Suddenly a hand grabbed the dung beetle, and he was squeezed, turned, and twisted about.

The gardener’s little son and his friend were in the greenhouse and had seen the dung beetle and were going to have some fun with it. He was wrapped in a grapevine leaf and put into a warm pants pocket. He crawled and crept around, but was squeezed by the hand of the boy, who went straight off to the big lake at the edge of the garden. Here the dung beetle was placed in an old cracked wooden shoe with a missing instep. A stick was tied on for a mast, and the dung beetle was tethered to it with a woolen thread. Now he was the captain and was going sailing!

It was a really big lake. It seemed like an ocean to the dung beetle, and he became so astonished that he fell over on his back and lay wriggling his legs.

The wooden shoe sailed, and there was a current in the water, but if the boat went out too far, then one of the boys pulled up his pant legs and waded out to get it. But when it was sailing again, someone called the boys—called them sternly—and they hurried off and let the wooden shoe be. It drifted further and further from land, always further out. It was dreadful for the dung beetle. He couldn’t fly because he was tied to the mast.

He was visited by a fly.

“We’re having wonderful weather,” said the fly. “I can rest here and sunbathe too. You have it very comfortable here.”

“You talk according to your lights! Don’t you see that I’m tied up?”

“I’m not tied,” said the fly and flew away.

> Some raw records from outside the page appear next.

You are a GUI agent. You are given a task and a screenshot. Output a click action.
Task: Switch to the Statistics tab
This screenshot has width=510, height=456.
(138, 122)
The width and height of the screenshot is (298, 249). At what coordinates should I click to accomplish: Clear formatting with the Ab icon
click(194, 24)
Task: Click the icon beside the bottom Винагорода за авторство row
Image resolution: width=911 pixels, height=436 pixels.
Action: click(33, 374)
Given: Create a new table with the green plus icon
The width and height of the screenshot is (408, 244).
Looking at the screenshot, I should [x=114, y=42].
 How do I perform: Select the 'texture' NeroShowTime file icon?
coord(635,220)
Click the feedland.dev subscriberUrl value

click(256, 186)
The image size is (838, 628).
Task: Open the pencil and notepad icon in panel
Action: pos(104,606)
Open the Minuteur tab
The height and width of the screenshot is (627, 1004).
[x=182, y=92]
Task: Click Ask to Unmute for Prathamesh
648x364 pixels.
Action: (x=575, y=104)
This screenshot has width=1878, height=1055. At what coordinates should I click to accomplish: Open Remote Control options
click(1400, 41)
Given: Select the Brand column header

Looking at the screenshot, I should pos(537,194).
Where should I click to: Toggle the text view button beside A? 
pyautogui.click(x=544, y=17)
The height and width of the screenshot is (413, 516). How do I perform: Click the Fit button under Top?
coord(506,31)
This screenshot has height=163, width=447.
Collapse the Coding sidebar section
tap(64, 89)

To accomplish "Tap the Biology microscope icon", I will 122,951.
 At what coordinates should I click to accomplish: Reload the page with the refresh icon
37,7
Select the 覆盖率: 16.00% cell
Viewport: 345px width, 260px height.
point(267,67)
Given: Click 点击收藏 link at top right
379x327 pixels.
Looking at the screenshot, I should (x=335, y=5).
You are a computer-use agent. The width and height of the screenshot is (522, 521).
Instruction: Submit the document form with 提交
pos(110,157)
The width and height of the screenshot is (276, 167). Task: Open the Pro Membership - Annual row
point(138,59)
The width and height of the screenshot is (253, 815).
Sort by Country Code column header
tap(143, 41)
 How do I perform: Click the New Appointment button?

“Now I know the world,” the dung beetle said. “And it’s a mean world. I’m the only honorable one in it! First they deny me gold shoes, then I have to lie on wet linen, stand in a draft, and finally they foist a wife on me! When I then take a quick step out into the world to see what it’s like and how it will treat me, then a people-puppy comes along and sets me in a tether on the wild sea. And meanwhile the emperor’s horse is walking around in gold shoes! That annoys me the most. But you can’t expect sympathy in this world! My life is very interesting, but what good is that if no one knows about it? The world doesn’t deserve to hear about it either, or it would have given me golden shoes in the emperor’s stable when the favorite horse got them, and I reached out my legs. If I had gotten golden shoes I would have brought honor to the stable. Now it’s lost me, and the world has lost me. Everything’s over!”

But everything wasn’t over yet because a boat sailed by with some young girls in it.

“There’s a wooden shoe!” one of them said.

“There’s a little animal tied up to it,” said another.

They were right beside the wooden shoe and picked it up. One of the girls took a little scissors and cut the woolen thread without hurting the dung beetle, and when they got to land, she set it in the grass.

“Crawl, crawl! Fly, fly, if you can!” she said. “Freedom is a lovely thing.”

And the dung beetle flew right through an open window in a big building and sank tiredly down in the fine, soft, long mane of the emperor’s favorite horse who was standing in the stable where it and the dung beetle belonged. It clung to the mane and sat collecting its thoughts for awhile. “Here I am sitting on the emperor’s favorite horse—sitting as a horseman. What’s that I said? Well, now everything is clear to me! It’s a good idea, and the right one. Why did the horse get golden shoes? He asked me about that, the blacksmith. Now I realize why! The horse got golden shoes for my sake!”

And that put the dung beetle in a good mood.

“You get clear-headed from travel,” he said.

The sun shone in on him, shone very beautifully. “The world isn’t so bad after all,” said the dung beetle. “You just have to know how to take it.” The world was lovely—the emperor’s favorite horse had gotten golden shoes because the dung beetle was to be its rider.

“Now I’ll just step down to the other beetles and tell them how much has been done for me. I’ll tell about all the pleasures I enjoyed on my travel abroad, and I’ll tell them that now I’ll stay home until the horse has worn out his golden shoes.”